Abstract
The advent of single-cell multi-omics sequencing technology makes it possible for re-searchers to leverage multiple modalities for individual cells and explore cell heterogeneity. However, the high dimensional, discrete, and sparse nature of the data make the downstream analysis particularly challenging. Most of the existing computational methods for single-cell data analysis are either limited to single modality or lack flexibility and interpretability. In this study, we propose an interpretable deep learning method called multi-omic embedded topic model (moETM) to effectively perform integrative analysis of high-dimensional single-cell multimodal data. moETM integrates multiple omics data via a product-of-experts in the encoder for efficient variational inference and then employs multiple linear decoders to learn the multi-omic signatures of the gene regulatory programs. Through comprehensive experiments on public single-cell transcriptome and chromatin accessibility data (i.e., scRNA+scATAC), as well as scRNA and proteomic data (i.e., CITE-seq), moETM demonstrates superior performance compared with six state-of-the-art single-cell data analysis methods on seven publicly available datasets. By applying moETM to the scRNA+scATAC data in human bone marrow mononuclear cells (BMMCs), we identified sequence motifs corresponding to the transcription factors that regulate immune gene signatures. Applying moETM analysis to CITE-seq data from the COVID-19 patients revealed not only known immune cell-type-specific signatures but also composite multi-omic biomarkers of critical conditions due to COVID-19, thus providing insights from both biological and clinical perspectives.

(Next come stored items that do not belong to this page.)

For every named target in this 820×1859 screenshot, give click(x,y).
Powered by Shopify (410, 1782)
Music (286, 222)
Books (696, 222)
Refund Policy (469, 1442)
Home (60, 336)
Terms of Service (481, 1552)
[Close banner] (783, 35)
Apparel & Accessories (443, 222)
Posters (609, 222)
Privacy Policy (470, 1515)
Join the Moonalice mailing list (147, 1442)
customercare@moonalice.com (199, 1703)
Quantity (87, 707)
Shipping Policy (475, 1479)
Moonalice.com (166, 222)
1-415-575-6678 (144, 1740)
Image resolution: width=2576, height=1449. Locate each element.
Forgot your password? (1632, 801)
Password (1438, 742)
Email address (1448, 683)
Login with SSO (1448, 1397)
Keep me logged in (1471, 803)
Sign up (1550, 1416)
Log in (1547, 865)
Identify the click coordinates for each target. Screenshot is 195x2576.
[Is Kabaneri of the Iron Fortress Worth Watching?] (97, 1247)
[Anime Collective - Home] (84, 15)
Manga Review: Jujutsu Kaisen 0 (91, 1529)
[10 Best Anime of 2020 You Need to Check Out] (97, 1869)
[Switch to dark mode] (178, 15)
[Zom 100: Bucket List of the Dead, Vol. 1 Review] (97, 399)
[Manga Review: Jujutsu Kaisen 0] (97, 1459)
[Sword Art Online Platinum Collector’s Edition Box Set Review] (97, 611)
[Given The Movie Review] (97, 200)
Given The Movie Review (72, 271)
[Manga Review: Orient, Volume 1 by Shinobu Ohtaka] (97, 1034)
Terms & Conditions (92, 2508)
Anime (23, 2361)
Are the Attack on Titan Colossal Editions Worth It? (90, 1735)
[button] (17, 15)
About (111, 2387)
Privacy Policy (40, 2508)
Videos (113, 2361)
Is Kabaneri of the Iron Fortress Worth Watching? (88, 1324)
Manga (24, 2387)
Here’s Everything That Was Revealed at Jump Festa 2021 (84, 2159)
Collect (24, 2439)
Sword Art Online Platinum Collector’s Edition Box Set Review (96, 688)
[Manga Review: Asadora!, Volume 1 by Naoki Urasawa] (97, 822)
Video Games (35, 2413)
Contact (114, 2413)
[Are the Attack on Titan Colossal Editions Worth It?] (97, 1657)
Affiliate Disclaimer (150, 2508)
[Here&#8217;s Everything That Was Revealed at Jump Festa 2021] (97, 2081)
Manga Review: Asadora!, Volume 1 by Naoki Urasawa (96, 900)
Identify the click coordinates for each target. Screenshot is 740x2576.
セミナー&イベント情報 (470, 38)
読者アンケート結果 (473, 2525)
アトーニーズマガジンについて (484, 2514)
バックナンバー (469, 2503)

Competing Interest Statement
The authors have declared no competing interest.
Footnotes
We computed and observed significantly high correlations between transcripts and proteins for the same gene and correlations between transcripts and in-cis chromatin accessibility regions in terms of topic scores and reconstructed values across cells inferred from the CITE-seq and Multiome datasets, respectively (Supplementary Figure S8). We identified additional regulatory networks based on the inferred topics from the BMMC Multiome data (Supplementary Figure S7). These analyses reveal meaningful regulatory relationships across genes, motifs, and pathways. We further qualitatively and quantitatively compared cell topic mixtures inferred from individual modalities with the cell topic mixture integrated via the Product of Gaussians approach and observed improved cell clustering from the joint space (Supplementary Figure S6). We added more comprehensive pathway enrichment and motif enrichment analyses over the topics inferred from some of the datasets to demonstrate their biologically meaningfulness (Supplementary Figure S9).